The unresolved rate is what share of your list the verifier declined to judge. It is the denominator of the accuracy claim, and publishing it would show immediately that a 99.6% figure describes two thirds of a business list rather than all of it.
The false positive rate is the share of addresses called valid that then bounced. This is the error that costs you something: a false negative loses you a contact, a false positive damages your sending reputation. They are not equivalent and they are always averaged together.
Neither number is hard to produce. A vendor running any internal quality process already has both. They are absent from pricing pages because they are the two figures that would make the accuracy claim readable.
How to get them anyway
Take a sample of a few thousand addresses from your real list, including the business domains. Run it through two or three vendors.
Count the unresolved results from each. That is the coverage comparison, and the spread between vendors is usually much wider than their accuracy claims suggest.
Then send to the addresses each one called valid and count the bounces. That is the false positive rate, measured on your data rather than on a benchmark somebody else designed.
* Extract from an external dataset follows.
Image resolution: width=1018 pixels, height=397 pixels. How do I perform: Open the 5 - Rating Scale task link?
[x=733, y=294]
Do it on your own list rather than a test file. A consumer list of Gmail addresses and a B2B list behind security gateways produce completely different numbers from the same vendor.
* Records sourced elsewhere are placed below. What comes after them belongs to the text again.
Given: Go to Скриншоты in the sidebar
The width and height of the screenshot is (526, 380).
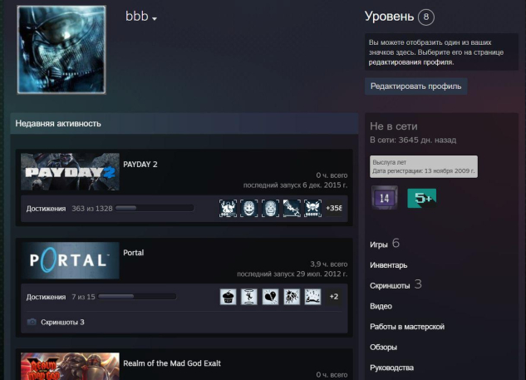Looking at the screenshot, I should tap(390, 285).
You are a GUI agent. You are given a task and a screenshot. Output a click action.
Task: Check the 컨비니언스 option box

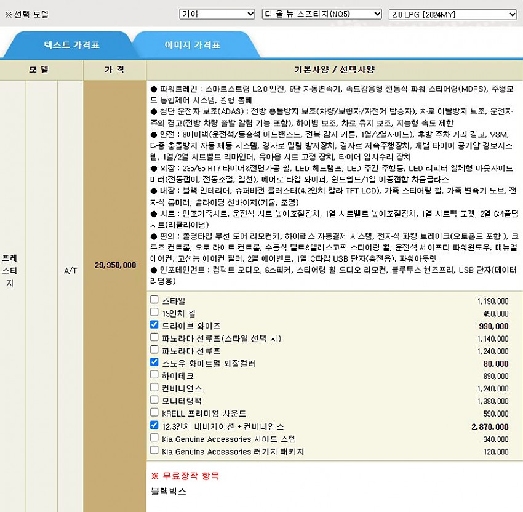(154, 388)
Where this argument costs us something
The short version
- Compare vendors on unresolved rate rather than on accuracy claims.
- Measure false positives by sending, because that is the only way anyone can.
- Use your own list for the test, since vendor performance varies enormously by list composition.
Questions people ask
Why is a false positive worse than a false negative?
A false negative removes a contact you could have reached. A false positive puts a bounce on your sending record, which affects placement for every other address on the list.
How large should a test sample be?
A few thousand addresses drawn from your real list, weighted the way your list actually is. A sample that leaves out the hard domains measures the easy part of the problem.